Tuesday, June 16, 2009


While the property/casualty industry still appears to have sufficient reserves, the overall position deteriorated in 2008, continuing a trend that began in 2007, according to a new study by Conning Research and Consulting.

"Significant releases occurred in most lines of business, with an average benefit of almost three points in calendar-year loss ratio, compared with what would have been reported had no releases taken place," said Stephan Christiansen, director of research at Conning Research & Consulting. "The most significant releases, in terms of dollars, were in the most recent accident years of liability lines, and in workers' compensation. These lines are the most difficult to assess, and future rates of settlement and claim emergence must be watched closely."

The Conning Research study, "Property-Casualty Loss Reserves: Once More to the Well," analyzes statutory data from Schedule P as part of Conning's ongoing annual industry review of the property-casualty industry's balance sheet position.

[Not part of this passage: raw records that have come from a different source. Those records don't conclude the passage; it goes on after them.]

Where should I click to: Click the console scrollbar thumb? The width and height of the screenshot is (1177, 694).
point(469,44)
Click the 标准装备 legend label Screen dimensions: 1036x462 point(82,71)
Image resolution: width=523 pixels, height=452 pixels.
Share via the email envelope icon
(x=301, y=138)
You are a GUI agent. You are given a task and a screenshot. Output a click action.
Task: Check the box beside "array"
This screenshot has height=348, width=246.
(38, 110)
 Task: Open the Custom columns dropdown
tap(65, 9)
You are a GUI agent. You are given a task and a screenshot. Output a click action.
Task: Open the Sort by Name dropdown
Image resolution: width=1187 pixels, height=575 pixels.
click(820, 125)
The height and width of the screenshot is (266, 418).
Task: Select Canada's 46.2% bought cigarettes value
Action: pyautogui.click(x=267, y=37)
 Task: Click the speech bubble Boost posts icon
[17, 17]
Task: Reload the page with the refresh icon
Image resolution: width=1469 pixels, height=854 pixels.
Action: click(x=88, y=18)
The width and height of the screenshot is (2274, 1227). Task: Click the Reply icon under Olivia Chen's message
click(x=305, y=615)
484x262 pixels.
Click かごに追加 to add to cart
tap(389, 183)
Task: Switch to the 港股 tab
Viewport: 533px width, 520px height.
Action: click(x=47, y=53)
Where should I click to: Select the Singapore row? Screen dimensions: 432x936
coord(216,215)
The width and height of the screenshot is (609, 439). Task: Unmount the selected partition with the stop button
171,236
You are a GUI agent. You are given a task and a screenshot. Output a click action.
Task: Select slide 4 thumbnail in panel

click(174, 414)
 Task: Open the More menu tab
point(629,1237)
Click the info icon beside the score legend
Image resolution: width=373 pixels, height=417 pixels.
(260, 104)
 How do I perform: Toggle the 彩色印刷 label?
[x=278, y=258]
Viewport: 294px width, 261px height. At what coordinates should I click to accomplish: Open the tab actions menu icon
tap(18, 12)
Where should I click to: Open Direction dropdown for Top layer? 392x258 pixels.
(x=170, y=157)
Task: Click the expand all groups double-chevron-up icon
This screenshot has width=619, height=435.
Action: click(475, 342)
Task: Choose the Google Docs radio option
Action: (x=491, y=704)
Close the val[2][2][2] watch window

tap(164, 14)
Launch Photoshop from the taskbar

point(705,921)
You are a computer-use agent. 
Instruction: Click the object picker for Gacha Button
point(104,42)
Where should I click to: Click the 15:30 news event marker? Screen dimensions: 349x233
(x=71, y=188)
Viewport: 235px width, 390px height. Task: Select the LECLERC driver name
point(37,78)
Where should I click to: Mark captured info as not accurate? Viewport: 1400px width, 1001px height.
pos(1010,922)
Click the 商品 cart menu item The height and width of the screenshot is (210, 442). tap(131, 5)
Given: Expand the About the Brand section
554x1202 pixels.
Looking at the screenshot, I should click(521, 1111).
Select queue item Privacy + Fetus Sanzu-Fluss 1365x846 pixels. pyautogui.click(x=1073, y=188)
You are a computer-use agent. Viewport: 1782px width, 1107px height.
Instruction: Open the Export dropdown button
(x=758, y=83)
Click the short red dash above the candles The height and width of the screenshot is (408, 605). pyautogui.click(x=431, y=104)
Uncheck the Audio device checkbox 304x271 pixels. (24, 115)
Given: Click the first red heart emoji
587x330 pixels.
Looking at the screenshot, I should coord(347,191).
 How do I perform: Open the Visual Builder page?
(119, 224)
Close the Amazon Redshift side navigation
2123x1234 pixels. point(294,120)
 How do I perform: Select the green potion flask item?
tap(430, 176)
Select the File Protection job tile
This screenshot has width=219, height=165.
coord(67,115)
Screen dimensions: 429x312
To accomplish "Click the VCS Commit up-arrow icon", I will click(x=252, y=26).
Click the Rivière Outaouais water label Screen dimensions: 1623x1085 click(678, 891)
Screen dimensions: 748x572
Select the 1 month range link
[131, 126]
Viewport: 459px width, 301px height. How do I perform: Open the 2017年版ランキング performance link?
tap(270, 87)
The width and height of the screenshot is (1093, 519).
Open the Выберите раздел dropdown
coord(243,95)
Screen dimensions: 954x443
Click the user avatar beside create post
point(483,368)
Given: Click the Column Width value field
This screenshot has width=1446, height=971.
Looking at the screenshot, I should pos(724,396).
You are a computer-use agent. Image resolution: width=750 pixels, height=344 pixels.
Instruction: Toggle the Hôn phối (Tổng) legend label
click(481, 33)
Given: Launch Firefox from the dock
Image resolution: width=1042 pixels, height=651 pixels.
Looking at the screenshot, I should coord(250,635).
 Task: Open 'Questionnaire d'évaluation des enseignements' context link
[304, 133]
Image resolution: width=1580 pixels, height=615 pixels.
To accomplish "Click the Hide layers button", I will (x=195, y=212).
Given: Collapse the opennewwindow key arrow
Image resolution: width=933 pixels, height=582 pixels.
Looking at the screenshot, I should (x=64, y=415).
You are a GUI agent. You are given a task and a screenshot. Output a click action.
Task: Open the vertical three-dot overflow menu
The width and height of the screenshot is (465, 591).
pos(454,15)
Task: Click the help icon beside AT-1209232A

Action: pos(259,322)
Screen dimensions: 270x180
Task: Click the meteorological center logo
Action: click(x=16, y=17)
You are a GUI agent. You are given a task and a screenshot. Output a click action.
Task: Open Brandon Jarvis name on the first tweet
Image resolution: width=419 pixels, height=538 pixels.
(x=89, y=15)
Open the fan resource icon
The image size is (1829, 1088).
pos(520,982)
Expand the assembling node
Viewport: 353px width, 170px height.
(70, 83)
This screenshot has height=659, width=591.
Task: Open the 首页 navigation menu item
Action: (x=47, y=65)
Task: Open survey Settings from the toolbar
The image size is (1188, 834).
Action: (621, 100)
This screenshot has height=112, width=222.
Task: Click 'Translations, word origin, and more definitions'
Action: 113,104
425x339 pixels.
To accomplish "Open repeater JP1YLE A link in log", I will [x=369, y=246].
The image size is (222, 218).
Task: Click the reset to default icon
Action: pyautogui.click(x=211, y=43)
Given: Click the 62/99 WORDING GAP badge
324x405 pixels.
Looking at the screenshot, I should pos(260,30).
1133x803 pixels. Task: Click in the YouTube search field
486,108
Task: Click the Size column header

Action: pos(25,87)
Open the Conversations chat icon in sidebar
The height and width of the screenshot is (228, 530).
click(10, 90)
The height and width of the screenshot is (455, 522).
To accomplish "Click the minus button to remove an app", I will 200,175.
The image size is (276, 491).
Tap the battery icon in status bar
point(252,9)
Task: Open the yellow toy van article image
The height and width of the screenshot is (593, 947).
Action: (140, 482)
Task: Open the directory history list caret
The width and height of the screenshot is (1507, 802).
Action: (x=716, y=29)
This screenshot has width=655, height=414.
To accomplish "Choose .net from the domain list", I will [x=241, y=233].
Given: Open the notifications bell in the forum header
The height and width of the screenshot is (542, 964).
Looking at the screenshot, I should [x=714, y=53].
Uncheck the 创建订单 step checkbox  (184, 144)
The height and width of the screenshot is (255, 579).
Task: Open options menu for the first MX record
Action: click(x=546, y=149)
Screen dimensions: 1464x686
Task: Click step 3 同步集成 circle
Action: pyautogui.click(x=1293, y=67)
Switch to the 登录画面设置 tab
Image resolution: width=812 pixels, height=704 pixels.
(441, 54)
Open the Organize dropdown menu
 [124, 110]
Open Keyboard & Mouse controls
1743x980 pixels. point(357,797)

"Overall, the industry appears to continue to have sufficient reserves under reasonable assumptions of claims settlement patterns," said Christiansen. "Older years (for accident years prior to 1999) continue to develop adversely, but the pace of development has slowed considerably. The older-year reserves have been massively strengthened over the past several years and it is possible that the industry has now caught up to the need in this 'tail' portion of the reserves. However, the remaining reserves specifically set aside for latent claims such as asbestos and environmental liabilities appear thinner than in previous years, relative to recent settlement levels."

"Property-Casualty Loss Reserves: Once More to the Well" is available for purchase from Conning Research & Consulting, by calling (888) 707-1177 or by visiting the company's Web site at http://www.conningresearch.com/.

  • NERA Economic Consulting, a provider of economic advice and analysis in business, legal, and regulatory matters, has released Snapshot of Recent Trends in Asbestos Litigation, a report analyzing trends in asbestos filings and settlements, in light of legislative and judicial tort reform over the past several years.

The report reviews asbestos-related claims over the period of 2001 to 2008 for 150 solvent defendants who report claims in their public filings.

Snapshot of Recent Trends in Asbestos Litigation found that aggregate trends are generally favorable to asbestos defendants.

In particular the authors found that:

* Asbestos claim filings are down—average claim filings peaked in 2003 and have since fallen 84% through 2008. This drop in filings corresponds to the enactment of legislative and judicial tort reforms in multiple jurisdictions.

* Dismissal rates are up—dismissal rates of asbestos cases have steadily increased since 2001 and were three times higher in 2008 than in 2001.

* Total indemnity payments are down—the total indemnity payments, the aggregated amount a company pays to resolve claims each year, increased approximately 33% each year from 2001 through 2004. In 2005, indemnity payments began to decline, on average, and have now dropped back to 2002 levels.